October 25 For the top-ranked teams, a tie was only slightly better than a loss. No. 1 Army played to a 14–14 tie against the Panthers at Pittsburgh, and No. 2 Ohio State tied with Wisconsin at home 7–7. No. 3 LSU beat Florida 10–7, and the win was enough to propel the Tigers to first place. No. 4 Texas lost to the Rice Owls in Houston, 34–7. No. 5 Auburn beat Maryland at home, 20–7. No. 7 Iowa, which beat Northwestern 26–20, rose to 2nd in the next poll: No. 1 LSU, No. 2 Iowa, No. 3 Army, No. 4 Auburn, and No. 5 Ohio State.

===November===
November 1
No. 1 LSU beat No. 6 Ole Miss 14–0. No. 2 Iowa won at Michigan, 37–14. No. 3 Army crushed Colgate, 68–6. No. 4 Auburn won 6–5 at Florida. In Columbus, No. 5 Ohio State was upset by visiting No. 11 Northwestern, 21–0. The next poll was: No. 1 LSU, No. 2 Iowa, No. 3 Army, No. 4 Northwestern, and No. 5 Auburn.

November 8
No. 1 LSU beat Duke 50–18. No. 2 Iowa won at Minnesota 28–6. No. 3 Army beat the No. 13 Rice Owls in Houston, 14–7. No. 4 Northwestern lost at Madison to No. 7 Wisconsin, 17–13. No. 5 Auburn beat Mississippi State 33–14 at home. The next poll was: No. 1 LSU, No. 2 Iowa, No. 3 Army, No. 4 Auburn, and No. 5 Wisconsin.

November 15
No. 1 LSU beat Mississippi State at Jackson 7–6. No. 2 Iowa lost at home to No. 16 Ohio State 38–28. No. 3 Army beat Villanova 26–0. No. 4 Auburn met the Georgia Bulldogs halfway in Columbus, Georgia, and won 21–6. No. 5 Wisconsin won 31–12 at Illinois. No. 6 Oklahoma, which beat Missouri 39–0, rose to 4th. The next poll was: No. 1 LSU, No. 2 Auburn, No. 3 Army, No. 4 Oklahoma, and No. 5 Wisconsin.

November 22
In New Orleans, the No. 1 LSU Tigers crushed Tulane 62–0, scoring 56 points in the second half, to close their season 10–0–0. They would face the Clemson Tigers in the Sugar Bowl. Behind them were the No. 2 Auburn Tigers, who beat Wake Forest at home 21–7. No. 3 Army was idle as it prepared for the annual Army-Navy game. No. 4 Oklahoma crushed Nebraska 40–7. No. 5 Wisconsin beat Minnesota to close its season at 7–1–1. No. 6 Iowa, which beat No. 15 Notre Dame 31–21, returned to the Top Five: No. 1 LSU, No. 2 Auburn, No. 3 Oklahoma, No. 4 Iowa, and No. 5 Army.

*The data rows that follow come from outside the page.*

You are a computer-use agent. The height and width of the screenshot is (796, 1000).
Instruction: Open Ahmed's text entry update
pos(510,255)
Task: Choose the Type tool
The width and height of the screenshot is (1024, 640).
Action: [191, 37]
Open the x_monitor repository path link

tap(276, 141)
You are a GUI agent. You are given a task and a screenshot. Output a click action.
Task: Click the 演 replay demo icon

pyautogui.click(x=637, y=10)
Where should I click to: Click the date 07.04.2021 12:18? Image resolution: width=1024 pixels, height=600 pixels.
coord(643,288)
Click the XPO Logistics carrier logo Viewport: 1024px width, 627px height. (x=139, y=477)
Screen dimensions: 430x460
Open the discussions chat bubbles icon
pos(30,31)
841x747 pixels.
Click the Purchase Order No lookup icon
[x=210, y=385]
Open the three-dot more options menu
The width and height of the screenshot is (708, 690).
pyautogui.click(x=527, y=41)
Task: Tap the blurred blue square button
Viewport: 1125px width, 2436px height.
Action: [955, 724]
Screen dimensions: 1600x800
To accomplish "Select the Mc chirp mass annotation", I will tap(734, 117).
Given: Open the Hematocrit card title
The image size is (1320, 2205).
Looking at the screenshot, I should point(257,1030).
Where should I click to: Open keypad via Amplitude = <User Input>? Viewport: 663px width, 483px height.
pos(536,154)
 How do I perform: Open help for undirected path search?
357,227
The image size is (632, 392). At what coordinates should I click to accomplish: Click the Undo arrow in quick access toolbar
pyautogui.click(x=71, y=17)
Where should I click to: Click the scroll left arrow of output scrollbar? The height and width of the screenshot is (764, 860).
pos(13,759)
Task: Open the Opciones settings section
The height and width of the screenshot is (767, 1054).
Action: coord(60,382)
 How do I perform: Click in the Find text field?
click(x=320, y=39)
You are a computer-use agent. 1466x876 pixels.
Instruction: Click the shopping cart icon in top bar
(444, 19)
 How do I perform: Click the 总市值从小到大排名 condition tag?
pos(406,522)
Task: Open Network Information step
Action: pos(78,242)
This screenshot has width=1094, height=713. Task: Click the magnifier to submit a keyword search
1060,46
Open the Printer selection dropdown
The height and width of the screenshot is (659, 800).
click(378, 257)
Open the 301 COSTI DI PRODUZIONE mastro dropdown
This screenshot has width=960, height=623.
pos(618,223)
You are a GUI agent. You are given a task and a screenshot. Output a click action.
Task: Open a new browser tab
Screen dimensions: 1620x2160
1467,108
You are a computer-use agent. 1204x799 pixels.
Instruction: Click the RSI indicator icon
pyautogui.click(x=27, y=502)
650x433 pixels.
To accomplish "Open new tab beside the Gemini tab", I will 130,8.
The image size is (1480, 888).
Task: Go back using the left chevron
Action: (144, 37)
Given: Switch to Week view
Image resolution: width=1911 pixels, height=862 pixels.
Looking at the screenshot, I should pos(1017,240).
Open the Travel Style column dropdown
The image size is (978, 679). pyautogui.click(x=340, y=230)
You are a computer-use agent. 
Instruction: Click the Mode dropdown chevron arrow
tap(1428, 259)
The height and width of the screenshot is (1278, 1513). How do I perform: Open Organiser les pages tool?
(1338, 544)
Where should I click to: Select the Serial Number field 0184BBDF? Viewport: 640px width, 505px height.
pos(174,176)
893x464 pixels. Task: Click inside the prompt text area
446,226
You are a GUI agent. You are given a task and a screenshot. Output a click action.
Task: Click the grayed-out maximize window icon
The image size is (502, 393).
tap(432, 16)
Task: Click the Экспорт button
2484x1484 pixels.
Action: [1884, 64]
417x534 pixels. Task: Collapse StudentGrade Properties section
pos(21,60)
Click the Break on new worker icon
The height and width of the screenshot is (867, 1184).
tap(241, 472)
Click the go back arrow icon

On November 29 No. 2 Auburn defeated Alabama 14–8 in Birmingham to finish its season at 9–0–1, but they were on probation for recruiting violations and ineligible for a bowl game. No. 3 Oklahoma won at Oklahoma State 7–0. The Sooners (who had not lost a conference game since 1946) won the Big 7 title and headed to the Orange Bowl. In Philadelphia, No. 5 Army beat Navy, 22–6, to finish its season 8–0–1.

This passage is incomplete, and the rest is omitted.